Locate each line with the string "Open" in the listing below and copy it.

Source information Block Start

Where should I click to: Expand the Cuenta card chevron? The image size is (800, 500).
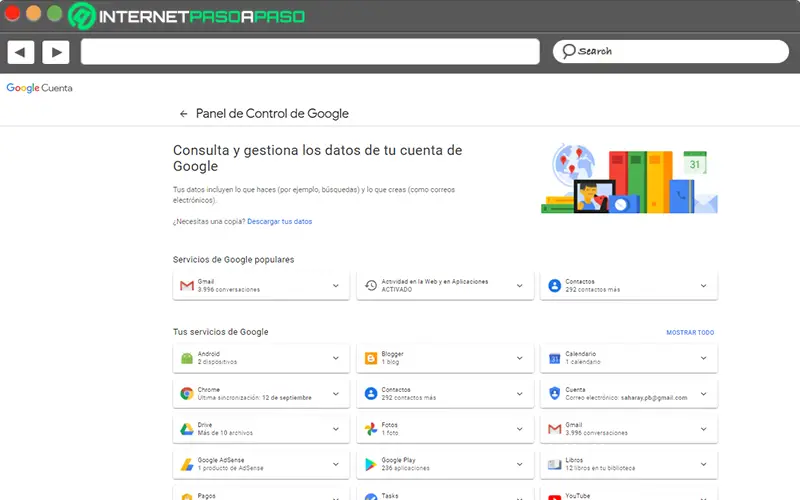point(703,394)
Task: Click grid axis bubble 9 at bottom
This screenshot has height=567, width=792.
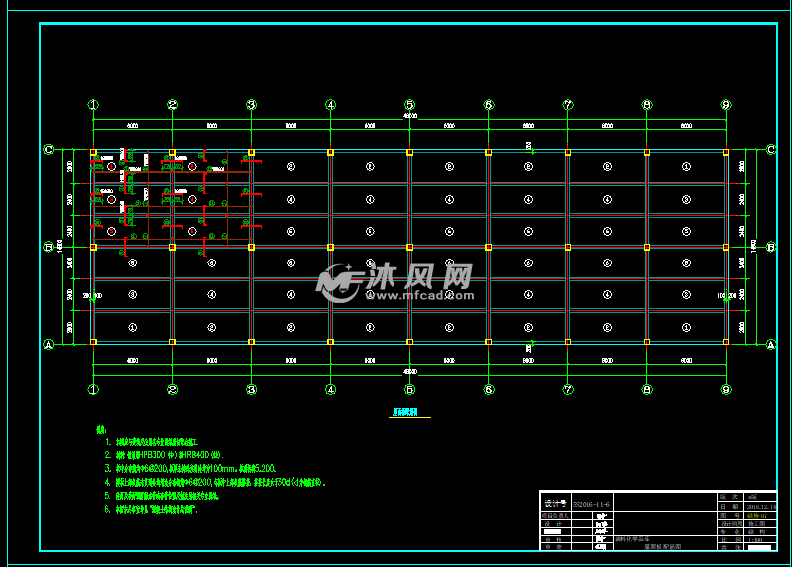Action: (x=726, y=389)
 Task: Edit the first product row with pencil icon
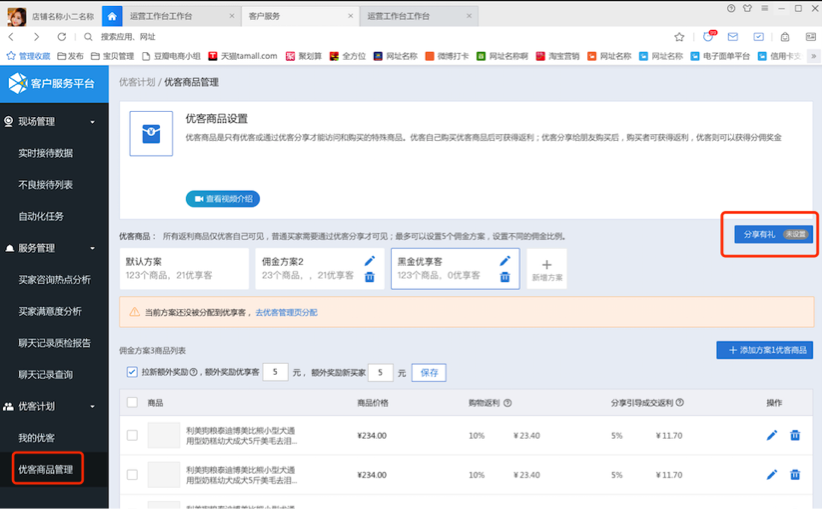coord(772,435)
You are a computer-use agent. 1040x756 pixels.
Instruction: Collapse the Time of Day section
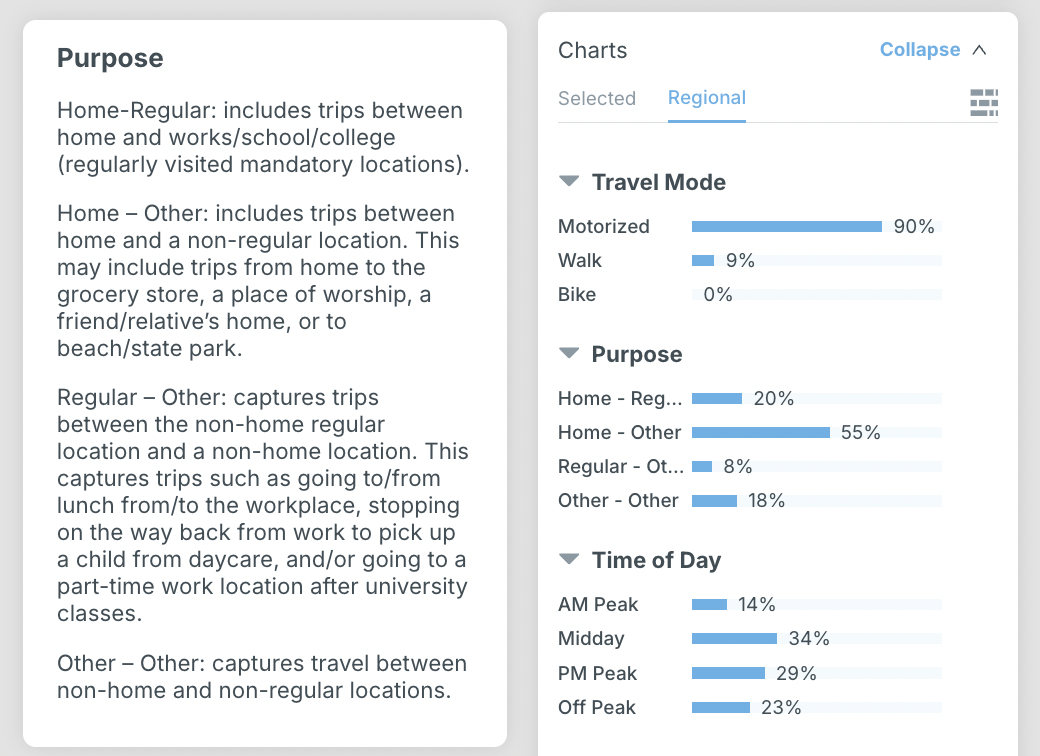[569, 559]
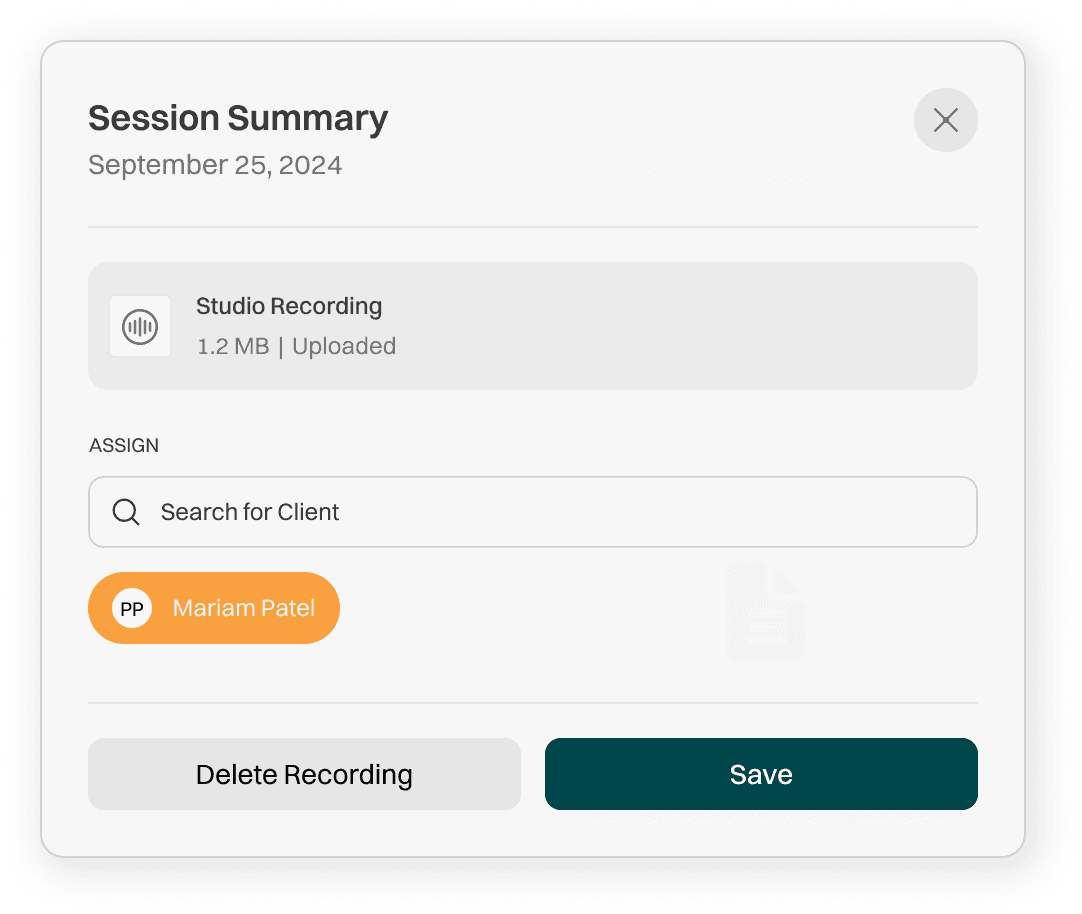
Task: Select the avatar initials badge on the client chip
Action: pos(131,607)
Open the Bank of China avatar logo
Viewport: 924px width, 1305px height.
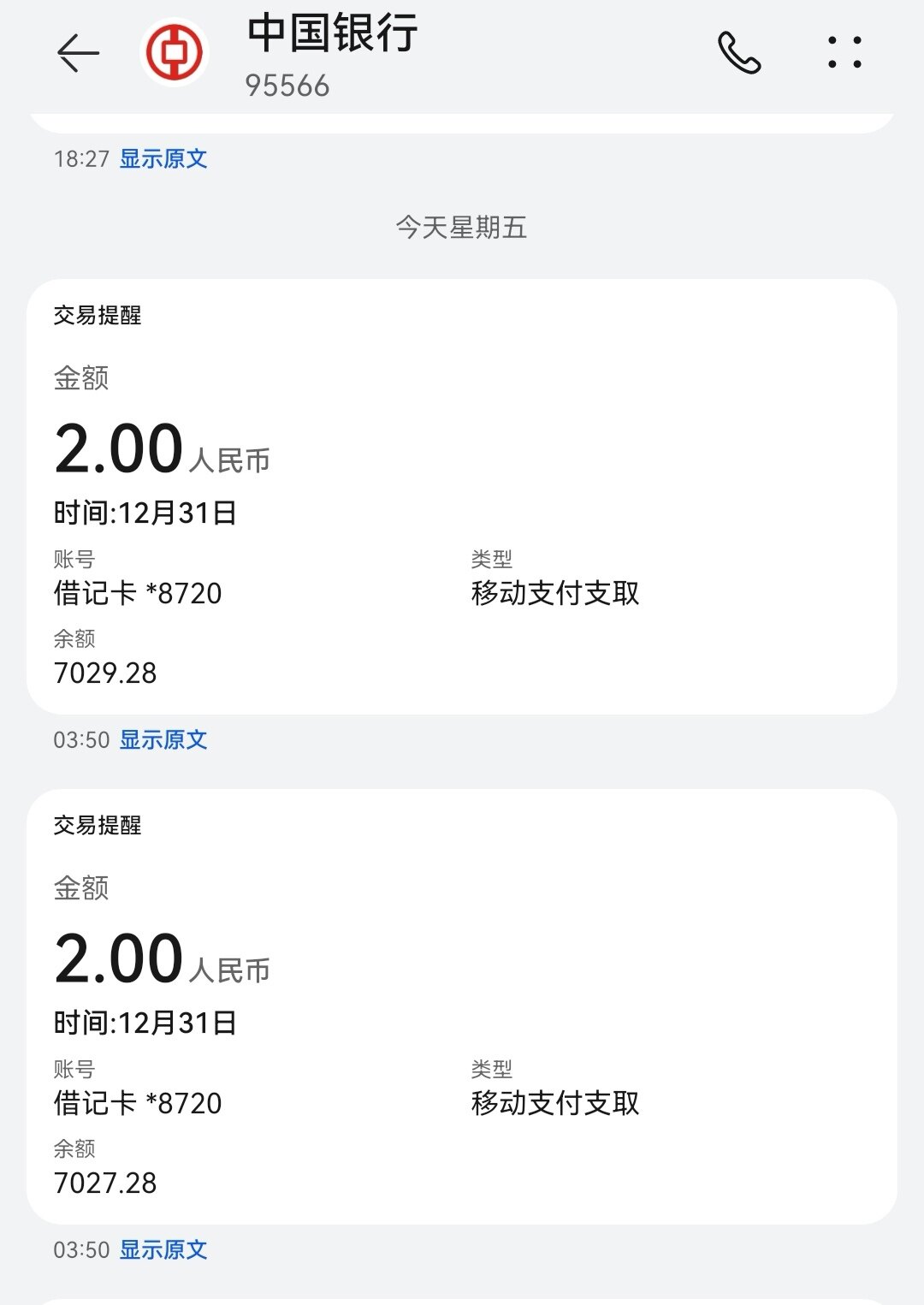pos(175,52)
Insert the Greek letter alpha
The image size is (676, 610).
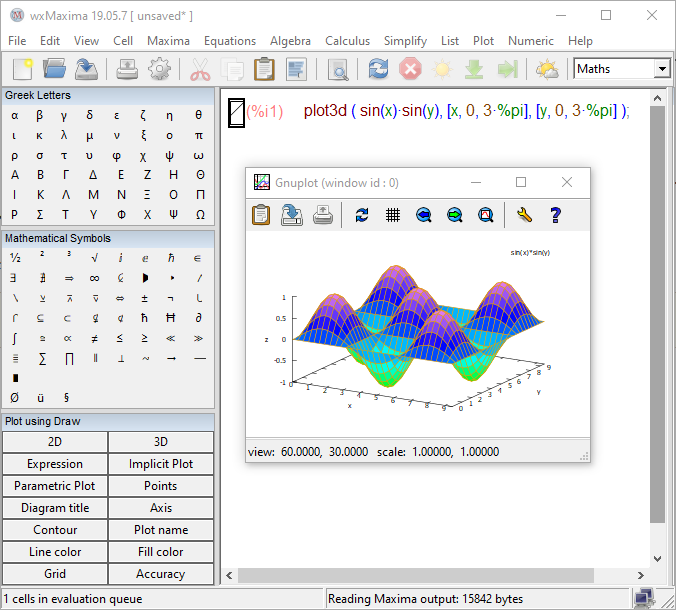tap(14, 116)
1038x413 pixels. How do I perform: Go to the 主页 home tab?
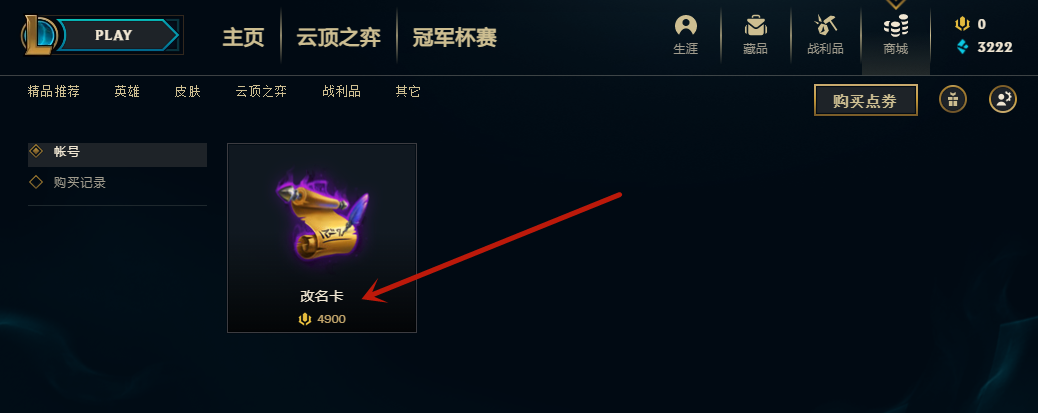[x=243, y=37]
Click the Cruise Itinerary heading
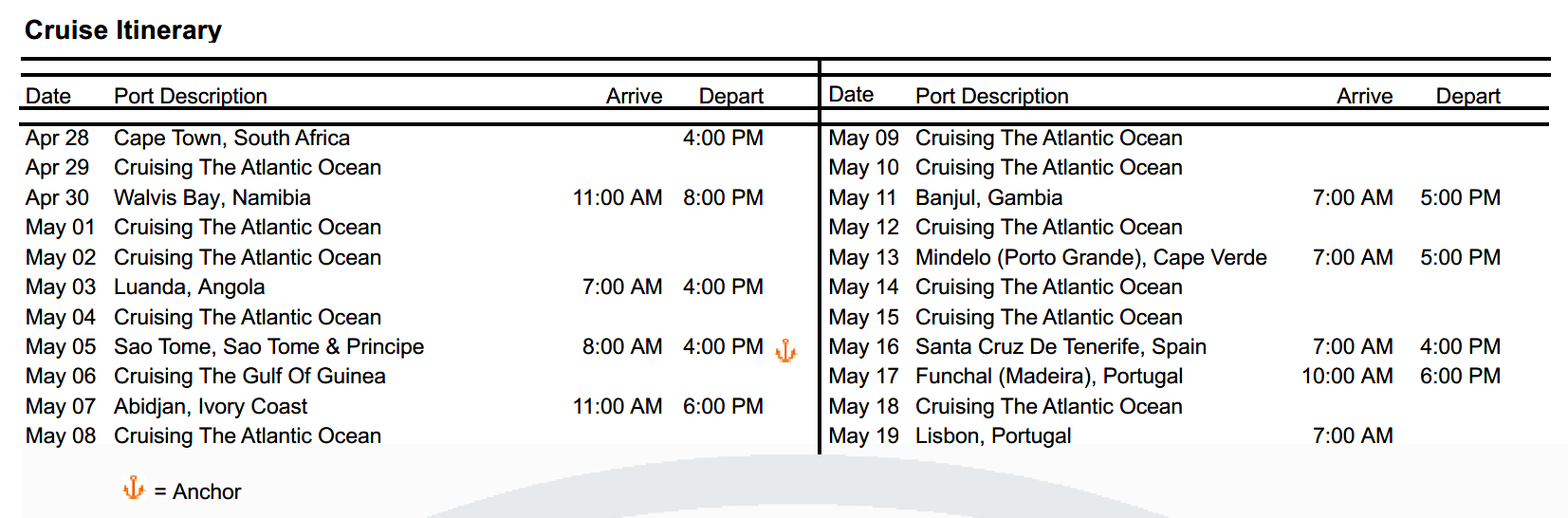The width and height of the screenshot is (1568, 518). pyautogui.click(x=123, y=30)
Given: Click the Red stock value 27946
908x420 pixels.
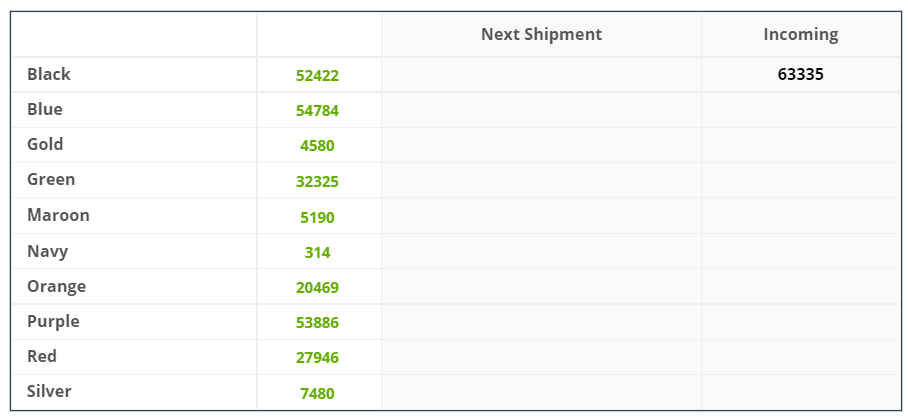Looking at the screenshot, I should pos(317,358).
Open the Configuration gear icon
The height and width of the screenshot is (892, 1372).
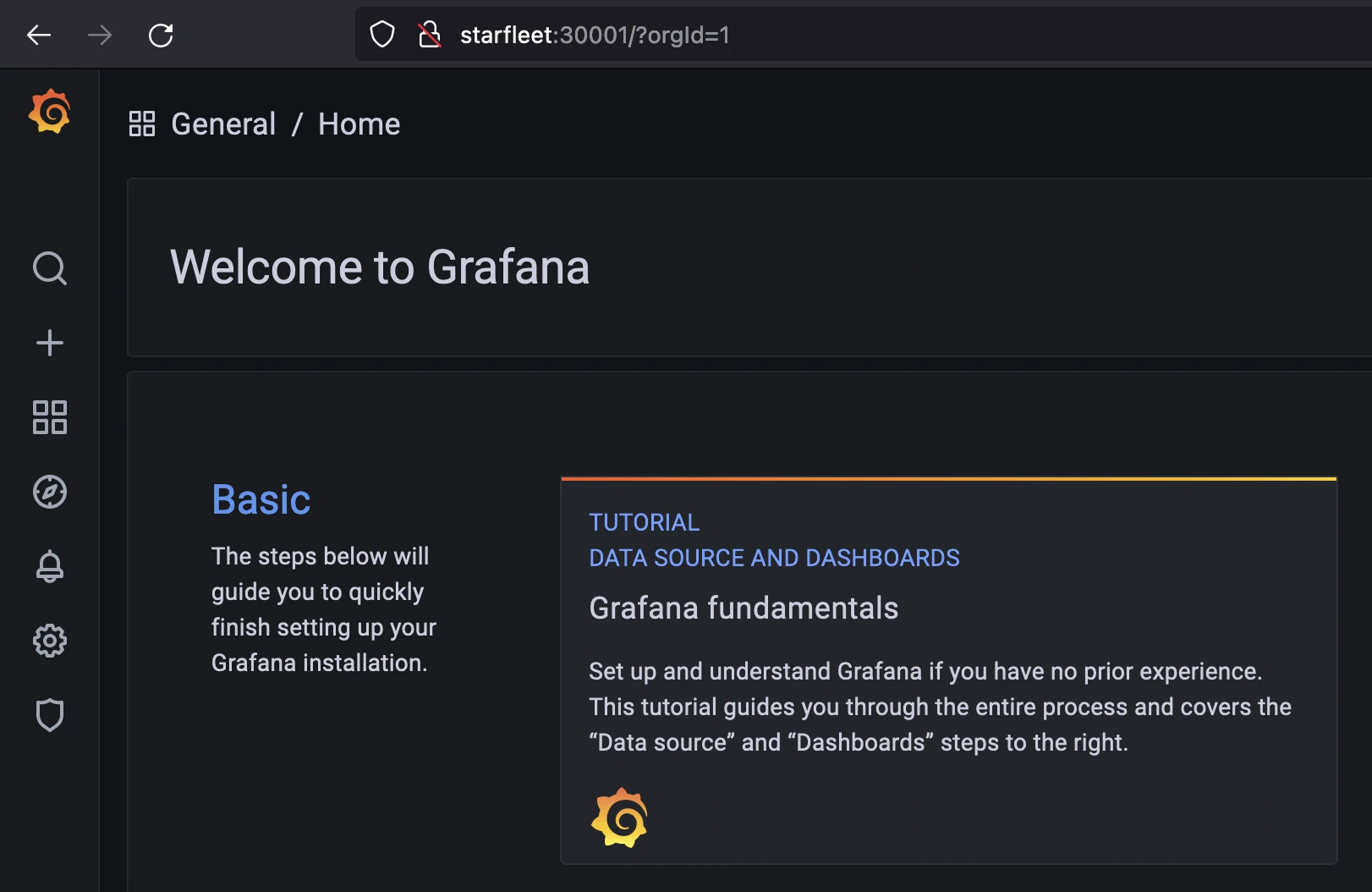click(49, 641)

Source information Block End

## Task output
Open the Bank of China avatar logo
Open the Configuration gear icon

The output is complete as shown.